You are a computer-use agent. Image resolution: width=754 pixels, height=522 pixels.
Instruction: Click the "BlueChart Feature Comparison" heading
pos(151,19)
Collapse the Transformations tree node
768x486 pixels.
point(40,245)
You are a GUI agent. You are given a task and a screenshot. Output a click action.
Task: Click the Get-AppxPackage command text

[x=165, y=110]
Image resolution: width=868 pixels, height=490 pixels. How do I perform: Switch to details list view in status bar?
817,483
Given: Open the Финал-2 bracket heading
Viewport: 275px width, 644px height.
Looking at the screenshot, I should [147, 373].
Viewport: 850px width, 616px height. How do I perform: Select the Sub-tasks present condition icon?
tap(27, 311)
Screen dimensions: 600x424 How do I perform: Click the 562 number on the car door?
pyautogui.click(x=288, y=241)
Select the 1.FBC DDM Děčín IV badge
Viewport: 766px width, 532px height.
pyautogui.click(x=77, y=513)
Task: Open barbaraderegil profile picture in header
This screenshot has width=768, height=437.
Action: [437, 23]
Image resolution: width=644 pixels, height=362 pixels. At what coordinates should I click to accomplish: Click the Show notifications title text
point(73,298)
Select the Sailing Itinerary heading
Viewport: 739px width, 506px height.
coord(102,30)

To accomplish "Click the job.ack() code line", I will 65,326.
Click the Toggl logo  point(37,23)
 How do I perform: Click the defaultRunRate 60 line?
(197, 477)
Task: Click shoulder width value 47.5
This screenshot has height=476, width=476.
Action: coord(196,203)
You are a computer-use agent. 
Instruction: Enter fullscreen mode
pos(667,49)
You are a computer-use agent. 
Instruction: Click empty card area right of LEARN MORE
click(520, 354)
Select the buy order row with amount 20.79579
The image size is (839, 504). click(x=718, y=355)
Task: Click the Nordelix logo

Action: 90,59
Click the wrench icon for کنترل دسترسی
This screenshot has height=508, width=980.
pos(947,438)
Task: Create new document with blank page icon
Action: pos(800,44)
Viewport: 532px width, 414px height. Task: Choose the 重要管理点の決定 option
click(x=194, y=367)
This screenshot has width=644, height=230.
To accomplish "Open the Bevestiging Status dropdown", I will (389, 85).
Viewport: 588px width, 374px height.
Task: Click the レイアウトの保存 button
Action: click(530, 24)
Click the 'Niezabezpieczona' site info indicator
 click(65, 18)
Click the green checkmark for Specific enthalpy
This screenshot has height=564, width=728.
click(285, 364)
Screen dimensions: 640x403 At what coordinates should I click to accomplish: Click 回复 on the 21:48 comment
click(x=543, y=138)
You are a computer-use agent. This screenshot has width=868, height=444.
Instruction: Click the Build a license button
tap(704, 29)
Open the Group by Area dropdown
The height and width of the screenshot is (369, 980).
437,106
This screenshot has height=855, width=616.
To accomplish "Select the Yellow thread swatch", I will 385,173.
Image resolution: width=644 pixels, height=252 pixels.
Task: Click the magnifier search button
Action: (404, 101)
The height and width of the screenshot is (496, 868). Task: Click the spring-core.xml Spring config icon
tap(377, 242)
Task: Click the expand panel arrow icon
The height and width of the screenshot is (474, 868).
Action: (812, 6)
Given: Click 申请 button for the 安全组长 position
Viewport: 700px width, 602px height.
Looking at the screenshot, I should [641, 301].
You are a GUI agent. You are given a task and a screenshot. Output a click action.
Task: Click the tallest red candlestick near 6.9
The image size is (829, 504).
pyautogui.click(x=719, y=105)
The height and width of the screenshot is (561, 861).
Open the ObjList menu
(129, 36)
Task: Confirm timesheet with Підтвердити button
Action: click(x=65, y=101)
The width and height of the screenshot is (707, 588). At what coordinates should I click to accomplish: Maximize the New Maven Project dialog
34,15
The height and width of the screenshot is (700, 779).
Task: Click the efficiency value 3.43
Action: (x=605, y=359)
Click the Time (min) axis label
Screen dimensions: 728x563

### Work to complete
Your answer should consist only of the lines above between the line holding "Screen dimensions: 640x403" and the line holding "The height and width of the screenshot is (561, 861).", inclusive, each transcribed exactly.

### Response below
Screen dimensions: 640x403 At what coordinates should I click to accomplish: Click 回复 on the 21:48 comment
click(x=543, y=138)
You are a computer-use agent. This screenshot has width=868, height=444.
Instruction: Click the Build a license button
tap(704, 29)
Open the Group by Area dropdown
The height and width of the screenshot is (369, 980).
437,106
This screenshot has height=855, width=616.
To accomplish "Select the Yellow thread swatch", I will 385,173.
Image resolution: width=644 pixels, height=252 pixels.
Task: Click the magnifier search button
Action: (404, 101)
The height and width of the screenshot is (496, 868). Task: Click the spring-core.xml Spring config icon
tap(377, 242)
Task: Click the expand panel arrow icon
The height and width of the screenshot is (474, 868).
Action: (812, 6)
Given: Click 申请 button for the 安全组长 position
Viewport: 700px width, 602px height.
Looking at the screenshot, I should [641, 301].
You are a GUI agent. You are given a task and a screenshot. Output a click action.
Task: Click the tallest red candlestick near 6.9
The image size is (829, 504).
pyautogui.click(x=719, y=105)
The height and width of the screenshot is (561, 861).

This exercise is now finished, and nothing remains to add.